Abstract

ObjectivesThis project combined administrative data with completed randomised controlled trials to understand whether educational interventions led to additional benefits or costs beyond those initially evaluated. The purpose of the project was to demonstrate that this can be done, the value of such work, and what needs to happen next to embed such approaches.
 MethodsWe reviewed the Education Endowment Foundation trials database for studies that could plausibly link to other outcomes: exclusion / suspension from school, criminal conviction, or being Not in Education, Employment or Training (NEET). After shortlisting we intended to link at least one trial to different administrative datasets containing these outcomes.
 We undertook three other tasks:
 
 Understanding barriers to data sharing within government from a behavioural perspective and proposed solutions to those challenges.

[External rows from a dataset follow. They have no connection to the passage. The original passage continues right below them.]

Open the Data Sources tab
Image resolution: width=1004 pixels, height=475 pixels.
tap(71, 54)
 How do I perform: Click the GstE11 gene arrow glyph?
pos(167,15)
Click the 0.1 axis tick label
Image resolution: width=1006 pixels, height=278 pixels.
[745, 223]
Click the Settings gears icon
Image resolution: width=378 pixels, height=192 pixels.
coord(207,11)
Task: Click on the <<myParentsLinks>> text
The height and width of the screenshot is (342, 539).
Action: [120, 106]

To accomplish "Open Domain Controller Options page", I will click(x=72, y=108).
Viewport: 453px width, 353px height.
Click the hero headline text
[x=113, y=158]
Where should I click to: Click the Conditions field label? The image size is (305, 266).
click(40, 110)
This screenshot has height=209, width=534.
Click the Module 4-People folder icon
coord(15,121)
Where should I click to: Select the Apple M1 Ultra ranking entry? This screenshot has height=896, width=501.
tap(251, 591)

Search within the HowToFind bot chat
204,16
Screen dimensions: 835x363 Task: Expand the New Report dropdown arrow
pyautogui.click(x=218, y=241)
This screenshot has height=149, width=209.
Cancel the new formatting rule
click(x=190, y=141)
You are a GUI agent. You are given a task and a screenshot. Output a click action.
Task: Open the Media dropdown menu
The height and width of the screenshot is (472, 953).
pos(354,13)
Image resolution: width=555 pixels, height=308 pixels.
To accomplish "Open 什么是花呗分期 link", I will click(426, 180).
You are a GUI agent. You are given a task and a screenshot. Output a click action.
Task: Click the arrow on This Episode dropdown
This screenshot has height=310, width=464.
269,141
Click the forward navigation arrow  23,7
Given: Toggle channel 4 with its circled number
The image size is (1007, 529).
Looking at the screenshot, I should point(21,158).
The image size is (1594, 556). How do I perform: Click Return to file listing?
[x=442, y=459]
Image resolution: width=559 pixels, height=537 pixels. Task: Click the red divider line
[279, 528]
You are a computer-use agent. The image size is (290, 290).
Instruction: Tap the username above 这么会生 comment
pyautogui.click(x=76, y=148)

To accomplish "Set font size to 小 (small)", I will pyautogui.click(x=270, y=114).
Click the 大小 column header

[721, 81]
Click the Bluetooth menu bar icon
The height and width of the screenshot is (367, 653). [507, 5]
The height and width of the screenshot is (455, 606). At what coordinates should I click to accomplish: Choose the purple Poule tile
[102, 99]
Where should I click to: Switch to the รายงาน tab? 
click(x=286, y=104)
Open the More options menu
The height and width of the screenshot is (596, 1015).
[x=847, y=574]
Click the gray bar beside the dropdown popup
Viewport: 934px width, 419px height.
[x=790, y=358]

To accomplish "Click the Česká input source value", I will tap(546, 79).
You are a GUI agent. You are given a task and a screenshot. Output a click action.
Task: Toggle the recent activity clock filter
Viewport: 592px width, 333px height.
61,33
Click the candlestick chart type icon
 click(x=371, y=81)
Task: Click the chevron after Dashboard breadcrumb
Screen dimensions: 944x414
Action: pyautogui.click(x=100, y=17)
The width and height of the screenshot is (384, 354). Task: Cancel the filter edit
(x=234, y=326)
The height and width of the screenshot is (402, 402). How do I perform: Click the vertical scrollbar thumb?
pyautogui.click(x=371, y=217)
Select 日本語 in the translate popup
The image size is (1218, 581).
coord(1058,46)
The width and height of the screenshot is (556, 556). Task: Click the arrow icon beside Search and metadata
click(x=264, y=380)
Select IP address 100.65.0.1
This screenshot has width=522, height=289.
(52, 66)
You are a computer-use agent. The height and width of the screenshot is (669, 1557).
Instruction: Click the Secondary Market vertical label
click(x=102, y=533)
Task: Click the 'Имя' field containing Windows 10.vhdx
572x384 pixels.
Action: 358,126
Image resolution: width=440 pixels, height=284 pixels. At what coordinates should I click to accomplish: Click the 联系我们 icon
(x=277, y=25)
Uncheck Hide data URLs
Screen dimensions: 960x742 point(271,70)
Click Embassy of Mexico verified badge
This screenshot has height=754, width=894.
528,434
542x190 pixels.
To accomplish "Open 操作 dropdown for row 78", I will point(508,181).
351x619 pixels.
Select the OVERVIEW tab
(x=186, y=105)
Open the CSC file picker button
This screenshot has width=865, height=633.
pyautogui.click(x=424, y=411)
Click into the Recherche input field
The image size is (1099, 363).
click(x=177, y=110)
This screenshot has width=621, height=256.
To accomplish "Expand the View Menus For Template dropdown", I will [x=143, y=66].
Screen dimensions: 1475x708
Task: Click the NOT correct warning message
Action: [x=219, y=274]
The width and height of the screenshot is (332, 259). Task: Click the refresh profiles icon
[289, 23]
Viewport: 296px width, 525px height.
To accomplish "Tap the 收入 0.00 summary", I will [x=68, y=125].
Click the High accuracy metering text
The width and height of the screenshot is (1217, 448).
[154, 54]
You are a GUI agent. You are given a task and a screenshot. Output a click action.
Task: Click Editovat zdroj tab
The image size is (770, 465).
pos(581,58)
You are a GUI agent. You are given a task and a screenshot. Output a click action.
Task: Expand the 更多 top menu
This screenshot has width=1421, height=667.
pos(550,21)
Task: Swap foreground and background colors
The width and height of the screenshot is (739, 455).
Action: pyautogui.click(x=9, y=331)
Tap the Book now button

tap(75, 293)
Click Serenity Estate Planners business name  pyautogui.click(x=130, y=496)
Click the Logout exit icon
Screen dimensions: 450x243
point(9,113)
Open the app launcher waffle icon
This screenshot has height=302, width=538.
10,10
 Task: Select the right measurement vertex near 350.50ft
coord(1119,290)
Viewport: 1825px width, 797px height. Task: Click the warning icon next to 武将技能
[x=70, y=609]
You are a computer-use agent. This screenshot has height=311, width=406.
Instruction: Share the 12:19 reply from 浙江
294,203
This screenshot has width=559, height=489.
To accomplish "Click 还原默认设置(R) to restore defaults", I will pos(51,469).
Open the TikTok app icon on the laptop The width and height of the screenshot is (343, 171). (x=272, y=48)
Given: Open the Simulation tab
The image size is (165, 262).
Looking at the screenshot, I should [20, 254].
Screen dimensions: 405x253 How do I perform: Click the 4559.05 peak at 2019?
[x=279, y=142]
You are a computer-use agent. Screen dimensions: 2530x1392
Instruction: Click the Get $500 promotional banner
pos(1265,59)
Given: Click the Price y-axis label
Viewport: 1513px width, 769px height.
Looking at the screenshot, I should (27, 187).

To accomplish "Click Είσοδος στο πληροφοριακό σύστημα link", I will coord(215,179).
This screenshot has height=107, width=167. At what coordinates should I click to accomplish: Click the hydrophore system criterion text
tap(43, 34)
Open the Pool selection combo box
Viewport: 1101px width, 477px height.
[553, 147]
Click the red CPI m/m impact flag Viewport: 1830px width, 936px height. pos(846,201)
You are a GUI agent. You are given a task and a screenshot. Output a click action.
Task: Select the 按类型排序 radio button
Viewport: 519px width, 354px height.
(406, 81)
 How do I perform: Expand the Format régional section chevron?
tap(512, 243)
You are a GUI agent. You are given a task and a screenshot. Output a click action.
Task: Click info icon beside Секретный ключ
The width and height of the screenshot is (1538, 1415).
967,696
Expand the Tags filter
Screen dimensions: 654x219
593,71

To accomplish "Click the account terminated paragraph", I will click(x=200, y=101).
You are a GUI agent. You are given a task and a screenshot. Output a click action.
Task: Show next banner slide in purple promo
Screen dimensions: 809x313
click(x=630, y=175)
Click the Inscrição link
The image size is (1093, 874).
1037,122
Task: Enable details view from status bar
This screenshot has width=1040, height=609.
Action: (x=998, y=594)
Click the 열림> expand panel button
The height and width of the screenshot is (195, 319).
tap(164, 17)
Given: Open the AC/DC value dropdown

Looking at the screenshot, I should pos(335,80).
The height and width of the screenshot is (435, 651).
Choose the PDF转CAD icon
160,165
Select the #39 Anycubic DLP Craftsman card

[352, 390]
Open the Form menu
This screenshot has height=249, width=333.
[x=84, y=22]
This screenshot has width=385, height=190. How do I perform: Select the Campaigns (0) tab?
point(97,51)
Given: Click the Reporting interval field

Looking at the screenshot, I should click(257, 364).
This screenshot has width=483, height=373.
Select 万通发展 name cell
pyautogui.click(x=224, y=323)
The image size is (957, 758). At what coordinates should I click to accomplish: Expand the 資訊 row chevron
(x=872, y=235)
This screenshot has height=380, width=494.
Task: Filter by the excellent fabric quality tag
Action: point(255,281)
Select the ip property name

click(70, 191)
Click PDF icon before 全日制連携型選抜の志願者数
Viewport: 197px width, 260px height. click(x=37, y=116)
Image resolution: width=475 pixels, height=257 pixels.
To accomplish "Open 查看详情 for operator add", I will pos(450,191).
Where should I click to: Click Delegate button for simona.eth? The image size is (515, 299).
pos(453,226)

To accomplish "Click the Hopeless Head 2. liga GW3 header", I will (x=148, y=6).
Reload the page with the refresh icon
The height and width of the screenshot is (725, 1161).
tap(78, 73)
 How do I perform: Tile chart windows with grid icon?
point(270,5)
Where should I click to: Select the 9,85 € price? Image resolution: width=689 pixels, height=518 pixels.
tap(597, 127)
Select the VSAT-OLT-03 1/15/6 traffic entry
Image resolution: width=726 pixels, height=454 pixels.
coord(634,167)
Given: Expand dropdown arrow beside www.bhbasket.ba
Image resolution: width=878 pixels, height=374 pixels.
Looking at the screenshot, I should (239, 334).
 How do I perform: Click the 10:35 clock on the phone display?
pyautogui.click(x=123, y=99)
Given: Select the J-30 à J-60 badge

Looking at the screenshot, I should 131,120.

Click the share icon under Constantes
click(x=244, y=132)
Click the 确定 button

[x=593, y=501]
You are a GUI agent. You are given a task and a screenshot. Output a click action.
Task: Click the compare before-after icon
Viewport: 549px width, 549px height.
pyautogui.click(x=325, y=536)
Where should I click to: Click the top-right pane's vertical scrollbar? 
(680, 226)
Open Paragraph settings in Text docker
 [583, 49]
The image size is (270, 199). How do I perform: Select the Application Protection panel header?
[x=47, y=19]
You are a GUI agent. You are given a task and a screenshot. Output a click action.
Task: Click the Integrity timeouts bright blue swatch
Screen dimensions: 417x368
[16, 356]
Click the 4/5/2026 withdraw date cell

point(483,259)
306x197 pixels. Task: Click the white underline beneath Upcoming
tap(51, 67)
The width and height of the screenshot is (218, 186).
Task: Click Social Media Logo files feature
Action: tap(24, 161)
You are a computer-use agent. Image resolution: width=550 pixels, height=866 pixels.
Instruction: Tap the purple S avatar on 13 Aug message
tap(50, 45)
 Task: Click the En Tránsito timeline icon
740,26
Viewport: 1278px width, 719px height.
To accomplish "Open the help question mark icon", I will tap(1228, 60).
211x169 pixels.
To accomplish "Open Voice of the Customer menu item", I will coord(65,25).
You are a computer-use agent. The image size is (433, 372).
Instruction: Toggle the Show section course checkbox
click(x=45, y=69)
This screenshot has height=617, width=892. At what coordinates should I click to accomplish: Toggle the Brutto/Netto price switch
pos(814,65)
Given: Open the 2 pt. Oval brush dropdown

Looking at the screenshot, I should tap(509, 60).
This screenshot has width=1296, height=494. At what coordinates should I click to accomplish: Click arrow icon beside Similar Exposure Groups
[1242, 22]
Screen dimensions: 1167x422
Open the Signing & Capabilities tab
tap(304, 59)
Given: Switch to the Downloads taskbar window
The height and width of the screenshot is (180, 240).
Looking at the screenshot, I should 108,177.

 Reviewing theories of change for some interventions to assess whether/how there could be pathways to the outcomes we were looking at.
 Asking intervention developers and evaluators for their predictions and rationales for possible impacts on other outcomes, without them knowing the results from reanalysis.ResultsWe were successful in linking more than 30 completed trials to new outcome data. In some instances we were able to recover more outcome data than the original study through the use of administrative data. We then reanalysed these trials to assess the impact of these interventions on alternative outcomes.
 
 We also developed an approach to creating low-fidelity synthetic data to allow for more and easier data sharing by data owners, as well as proposing an asymmetric approach to linkage that can speed up results.
 ConclusionIn some instances, seemingly negative and positive impacts of interventions that would otherwise not be known were observed. Beyond the results of the reanalysis, which prompted recommendations to a major funder, the project contributed to shaping processes for accessing administrative data, started conversations within government and other data owners about synthetic data, as well as providing a demonstration project for data linkage and reuse.